TASK PROMPT » Rewrite the material with every instance of "Image resolution" changed to "Screen size", leaving everything else as it is.

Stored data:
[START]

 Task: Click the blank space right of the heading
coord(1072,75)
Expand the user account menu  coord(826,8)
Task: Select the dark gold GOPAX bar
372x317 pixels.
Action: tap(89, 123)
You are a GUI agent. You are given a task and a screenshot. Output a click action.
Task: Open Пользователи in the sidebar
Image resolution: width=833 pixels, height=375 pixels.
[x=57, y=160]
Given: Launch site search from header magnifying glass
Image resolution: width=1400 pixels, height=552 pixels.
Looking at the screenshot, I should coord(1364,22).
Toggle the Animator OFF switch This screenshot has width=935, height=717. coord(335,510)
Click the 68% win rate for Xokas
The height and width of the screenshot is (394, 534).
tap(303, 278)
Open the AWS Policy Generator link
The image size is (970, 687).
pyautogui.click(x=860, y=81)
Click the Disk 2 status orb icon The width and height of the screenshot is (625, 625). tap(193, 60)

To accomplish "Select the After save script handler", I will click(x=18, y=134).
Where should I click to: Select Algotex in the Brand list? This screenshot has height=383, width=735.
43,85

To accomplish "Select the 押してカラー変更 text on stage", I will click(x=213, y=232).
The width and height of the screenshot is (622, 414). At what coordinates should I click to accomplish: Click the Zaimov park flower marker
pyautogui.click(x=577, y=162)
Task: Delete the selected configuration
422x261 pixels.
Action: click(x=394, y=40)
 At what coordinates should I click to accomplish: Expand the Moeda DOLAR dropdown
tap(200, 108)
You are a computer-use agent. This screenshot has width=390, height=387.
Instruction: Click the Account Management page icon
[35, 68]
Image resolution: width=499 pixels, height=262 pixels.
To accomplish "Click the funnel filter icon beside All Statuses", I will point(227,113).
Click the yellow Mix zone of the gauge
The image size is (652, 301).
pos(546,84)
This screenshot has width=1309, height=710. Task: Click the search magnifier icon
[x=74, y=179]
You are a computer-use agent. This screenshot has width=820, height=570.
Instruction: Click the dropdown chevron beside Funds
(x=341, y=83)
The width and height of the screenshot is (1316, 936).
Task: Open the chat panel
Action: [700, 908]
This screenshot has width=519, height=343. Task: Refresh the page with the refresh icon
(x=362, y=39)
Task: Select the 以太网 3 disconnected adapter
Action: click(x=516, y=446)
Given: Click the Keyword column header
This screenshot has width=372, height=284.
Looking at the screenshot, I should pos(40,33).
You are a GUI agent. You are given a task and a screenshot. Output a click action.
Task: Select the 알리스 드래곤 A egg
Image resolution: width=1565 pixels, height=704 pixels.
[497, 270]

[END]

REPLY »
 Task: Click the blank space right of the heading
coord(1072,75)
Expand the user account menu  coord(826,8)
Task: Select the dark gold GOPAX bar
372x317 pixels.
Action: tap(89, 123)
You are a GUI agent. You are given a task and a screenshot. Output a click action.
Task: Open Пользователи in the sidebar
Screen size: width=833 pixels, height=375 pixels.
[x=57, y=160]
Given: Launch site search from header magnifying glass
Screen size: width=1400 pixels, height=552 pixels.
Looking at the screenshot, I should coord(1364,22).
Toggle the Animator OFF switch This screenshot has width=935, height=717. coord(335,510)
Click the 68% win rate for Xokas
The height and width of the screenshot is (394, 534).
tap(303, 278)
Open the AWS Policy Generator link
The image size is (970, 687).
pyautogui.click(x=860, y=81)
Click the Disk 2 status orb icon The width and height of the screenshot is (625, 625). tap(193, 60)

To accomplish "Select the After save script handler", I will click(x=18, y=134).
Where should I click to: Select Algotex in the Brand list? This screenshot has height=383, width=735.
43,85

To accomplish "Select the 押してカラー変更 text on stage", I will click(x=213, y=232).
The width and height of the screenshot is (622, 414). At what coordinates should I click to accomplish: Click the Zaimov park flower marker
pyautogui.click(x=577, y=162)
Task: Delete the selected configuration
422x261 pixels.
Action: click(x=394, y=40)
 At what coordinates should I click to accomplish: Expand the Moeda DOLAR dropdown
tap(200, 108)
You are a computer-use agent. This screenshot has width=390, height=387.
Instruction: Click the Account Management page icon
[35, 68]
Screen size: width=499 pixels, height=262 pixels.
To accomplish "Click the funnel filter icon beside All Statuses", I will point(227,113).
Click the yellow Mix zone of the gauge
The image size is (652, 301).
pos(546,84)
This screenshot has width=1309, height=710. Task: Click the search magnifier icon
[x=74, y=179]
You are a computer-use agent. This screenshot has width=820, height=570.
Instruction: Click the dropdown chevron beside Funds
(x=341, y=83)
The width and height of the screenshot is (1316, 936).
Task: Open the chat panel
Action: [700, 908]
This screenshot has width=519, height=343. Task: Refresh the page with the refresh icon
(x=362, y=39)
Task: Select the 以太网 3 disconnected adapter
Action: click(x=516, y=446)
Given: Click the Keyword column header
This screenshot has width=372, height=284.
Looking at the screenshot, I should pos(40,33).
You are a GUI agent. You are given a task and a screenshot. Output a click action.
Task: Select the 알리스 드래곤 A egg
Screen size: width=1565 pixels, height=704 pixels.
[497, 270]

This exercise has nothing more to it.